-- Stated exercise --
Please copy the material from the line holding "This screenshot has width=704, height=480." through the end of the material, both ends included, keeping every line and request. Scale each coordinate in the answers by 0.35 and round to whole numbers, with halves rounding up.

--- start ---

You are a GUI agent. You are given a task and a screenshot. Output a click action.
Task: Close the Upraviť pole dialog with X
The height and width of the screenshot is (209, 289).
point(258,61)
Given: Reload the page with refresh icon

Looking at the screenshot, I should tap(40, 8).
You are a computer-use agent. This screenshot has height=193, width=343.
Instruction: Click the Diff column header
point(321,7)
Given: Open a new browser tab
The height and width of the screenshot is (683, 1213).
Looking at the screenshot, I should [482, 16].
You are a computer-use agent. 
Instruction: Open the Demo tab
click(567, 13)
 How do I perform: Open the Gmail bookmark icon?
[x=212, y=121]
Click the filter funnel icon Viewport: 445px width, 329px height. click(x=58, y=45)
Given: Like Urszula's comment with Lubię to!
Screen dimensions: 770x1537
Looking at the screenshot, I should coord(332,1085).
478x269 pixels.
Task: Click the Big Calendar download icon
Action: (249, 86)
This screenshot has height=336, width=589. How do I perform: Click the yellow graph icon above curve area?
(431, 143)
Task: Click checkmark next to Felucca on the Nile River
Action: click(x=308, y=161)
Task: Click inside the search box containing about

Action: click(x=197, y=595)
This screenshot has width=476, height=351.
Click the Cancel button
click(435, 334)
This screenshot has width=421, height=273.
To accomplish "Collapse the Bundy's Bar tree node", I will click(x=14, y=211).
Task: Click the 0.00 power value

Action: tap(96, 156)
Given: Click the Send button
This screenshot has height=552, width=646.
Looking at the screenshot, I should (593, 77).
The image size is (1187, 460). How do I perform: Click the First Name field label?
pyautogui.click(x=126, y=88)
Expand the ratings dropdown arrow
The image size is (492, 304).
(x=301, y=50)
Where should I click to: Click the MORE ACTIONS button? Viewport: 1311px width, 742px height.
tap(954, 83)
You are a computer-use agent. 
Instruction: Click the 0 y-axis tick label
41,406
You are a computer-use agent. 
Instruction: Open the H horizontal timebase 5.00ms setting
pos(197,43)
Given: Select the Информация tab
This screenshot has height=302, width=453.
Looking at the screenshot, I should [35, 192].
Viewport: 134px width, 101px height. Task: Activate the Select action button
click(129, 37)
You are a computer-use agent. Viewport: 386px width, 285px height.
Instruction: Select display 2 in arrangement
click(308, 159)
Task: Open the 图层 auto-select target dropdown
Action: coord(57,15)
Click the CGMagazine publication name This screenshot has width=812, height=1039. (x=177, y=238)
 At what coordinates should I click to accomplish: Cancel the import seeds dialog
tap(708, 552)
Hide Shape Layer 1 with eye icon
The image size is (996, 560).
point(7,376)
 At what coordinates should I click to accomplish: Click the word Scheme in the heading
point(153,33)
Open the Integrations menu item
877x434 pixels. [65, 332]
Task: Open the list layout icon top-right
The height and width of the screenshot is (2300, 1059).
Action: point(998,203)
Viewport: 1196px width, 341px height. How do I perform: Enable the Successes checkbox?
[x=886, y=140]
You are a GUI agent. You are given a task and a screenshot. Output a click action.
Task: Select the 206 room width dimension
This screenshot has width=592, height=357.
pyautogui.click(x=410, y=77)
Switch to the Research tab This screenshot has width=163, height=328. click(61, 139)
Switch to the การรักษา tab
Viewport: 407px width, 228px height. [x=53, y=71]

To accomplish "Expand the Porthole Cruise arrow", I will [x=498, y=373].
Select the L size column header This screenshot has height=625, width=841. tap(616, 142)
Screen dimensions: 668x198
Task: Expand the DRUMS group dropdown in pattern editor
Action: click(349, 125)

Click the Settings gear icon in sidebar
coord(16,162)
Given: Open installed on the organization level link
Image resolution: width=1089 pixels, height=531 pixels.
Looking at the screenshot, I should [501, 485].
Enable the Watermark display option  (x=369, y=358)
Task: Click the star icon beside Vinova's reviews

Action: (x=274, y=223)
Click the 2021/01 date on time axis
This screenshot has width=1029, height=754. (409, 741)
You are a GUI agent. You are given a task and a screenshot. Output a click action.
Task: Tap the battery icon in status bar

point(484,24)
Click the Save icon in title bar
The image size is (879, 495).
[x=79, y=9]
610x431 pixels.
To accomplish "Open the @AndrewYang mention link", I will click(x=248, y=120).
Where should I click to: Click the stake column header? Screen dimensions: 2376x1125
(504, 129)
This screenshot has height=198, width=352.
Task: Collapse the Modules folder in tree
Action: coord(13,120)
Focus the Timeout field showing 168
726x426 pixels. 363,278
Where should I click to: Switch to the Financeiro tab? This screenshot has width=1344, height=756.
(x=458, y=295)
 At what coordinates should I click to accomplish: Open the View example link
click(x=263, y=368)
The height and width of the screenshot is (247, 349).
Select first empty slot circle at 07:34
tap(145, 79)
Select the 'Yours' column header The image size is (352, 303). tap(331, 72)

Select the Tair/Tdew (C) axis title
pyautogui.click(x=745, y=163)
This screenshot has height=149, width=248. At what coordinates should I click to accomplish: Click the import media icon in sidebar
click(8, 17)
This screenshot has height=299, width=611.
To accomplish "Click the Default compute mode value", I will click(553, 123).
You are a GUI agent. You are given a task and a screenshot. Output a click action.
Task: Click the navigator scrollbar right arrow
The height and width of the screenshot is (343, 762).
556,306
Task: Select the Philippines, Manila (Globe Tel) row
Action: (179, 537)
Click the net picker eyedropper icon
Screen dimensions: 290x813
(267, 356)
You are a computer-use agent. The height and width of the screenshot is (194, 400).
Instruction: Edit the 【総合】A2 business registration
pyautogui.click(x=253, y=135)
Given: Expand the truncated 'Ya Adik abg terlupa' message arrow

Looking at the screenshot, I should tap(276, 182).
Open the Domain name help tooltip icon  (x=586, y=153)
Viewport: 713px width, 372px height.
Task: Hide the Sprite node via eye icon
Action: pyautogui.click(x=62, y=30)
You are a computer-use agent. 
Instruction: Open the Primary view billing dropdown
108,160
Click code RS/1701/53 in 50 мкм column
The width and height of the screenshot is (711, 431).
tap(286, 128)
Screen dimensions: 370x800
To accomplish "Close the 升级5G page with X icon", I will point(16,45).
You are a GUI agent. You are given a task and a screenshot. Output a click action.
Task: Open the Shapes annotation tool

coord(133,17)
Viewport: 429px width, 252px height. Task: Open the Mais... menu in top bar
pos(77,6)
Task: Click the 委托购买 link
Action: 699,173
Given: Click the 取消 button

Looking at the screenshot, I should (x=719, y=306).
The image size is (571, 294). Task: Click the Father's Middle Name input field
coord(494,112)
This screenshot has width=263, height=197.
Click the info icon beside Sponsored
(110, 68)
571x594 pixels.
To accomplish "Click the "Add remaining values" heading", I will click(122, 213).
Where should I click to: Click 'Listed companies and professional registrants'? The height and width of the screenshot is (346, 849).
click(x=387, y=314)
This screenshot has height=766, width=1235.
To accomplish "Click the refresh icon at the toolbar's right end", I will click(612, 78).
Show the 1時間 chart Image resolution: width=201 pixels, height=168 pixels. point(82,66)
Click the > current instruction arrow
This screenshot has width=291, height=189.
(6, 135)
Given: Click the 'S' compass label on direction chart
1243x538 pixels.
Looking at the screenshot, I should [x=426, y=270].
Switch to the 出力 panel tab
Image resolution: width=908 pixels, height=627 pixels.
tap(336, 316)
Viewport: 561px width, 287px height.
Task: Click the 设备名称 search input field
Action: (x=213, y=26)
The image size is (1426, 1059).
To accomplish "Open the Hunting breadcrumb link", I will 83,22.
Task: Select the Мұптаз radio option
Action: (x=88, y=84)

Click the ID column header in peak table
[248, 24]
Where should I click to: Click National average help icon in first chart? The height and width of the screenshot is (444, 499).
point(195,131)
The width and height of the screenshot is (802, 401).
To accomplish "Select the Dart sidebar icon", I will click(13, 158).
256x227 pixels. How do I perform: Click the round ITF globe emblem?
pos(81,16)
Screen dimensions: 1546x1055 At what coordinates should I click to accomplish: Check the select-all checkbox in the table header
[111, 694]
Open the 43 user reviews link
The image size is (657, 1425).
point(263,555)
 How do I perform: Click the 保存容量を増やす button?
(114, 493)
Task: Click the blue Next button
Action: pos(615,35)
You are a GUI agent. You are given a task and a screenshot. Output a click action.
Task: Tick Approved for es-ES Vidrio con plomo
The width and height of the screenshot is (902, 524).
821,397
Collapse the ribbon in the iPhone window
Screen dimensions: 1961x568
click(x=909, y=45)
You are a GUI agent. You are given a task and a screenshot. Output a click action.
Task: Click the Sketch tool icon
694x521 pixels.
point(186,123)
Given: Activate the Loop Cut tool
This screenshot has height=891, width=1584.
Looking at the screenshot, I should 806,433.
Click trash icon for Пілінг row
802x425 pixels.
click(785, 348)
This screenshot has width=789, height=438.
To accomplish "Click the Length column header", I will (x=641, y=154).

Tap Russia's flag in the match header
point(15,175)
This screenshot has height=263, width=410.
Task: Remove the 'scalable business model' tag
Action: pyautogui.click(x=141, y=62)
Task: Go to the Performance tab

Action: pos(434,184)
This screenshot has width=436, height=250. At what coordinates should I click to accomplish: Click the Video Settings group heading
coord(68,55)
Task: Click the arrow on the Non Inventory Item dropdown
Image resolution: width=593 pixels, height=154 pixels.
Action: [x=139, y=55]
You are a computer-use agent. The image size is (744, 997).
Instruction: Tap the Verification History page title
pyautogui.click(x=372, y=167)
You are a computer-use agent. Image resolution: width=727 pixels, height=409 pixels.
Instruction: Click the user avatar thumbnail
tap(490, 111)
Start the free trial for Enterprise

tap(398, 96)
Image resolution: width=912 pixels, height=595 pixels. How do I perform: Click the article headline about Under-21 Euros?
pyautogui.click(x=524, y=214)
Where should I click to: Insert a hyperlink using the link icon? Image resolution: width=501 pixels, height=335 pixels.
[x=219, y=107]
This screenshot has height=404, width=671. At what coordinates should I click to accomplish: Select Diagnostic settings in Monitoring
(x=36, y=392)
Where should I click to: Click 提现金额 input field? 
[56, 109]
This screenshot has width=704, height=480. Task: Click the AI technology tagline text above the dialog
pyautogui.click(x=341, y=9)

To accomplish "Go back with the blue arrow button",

--- end ---

-- Written solution --
This screenshot has width=704, height=480. Task: Click the AI technology tagline text above the dialog
pyautogui.click(x=119, y=3)

To accomplish "Go back with the blue arrow button",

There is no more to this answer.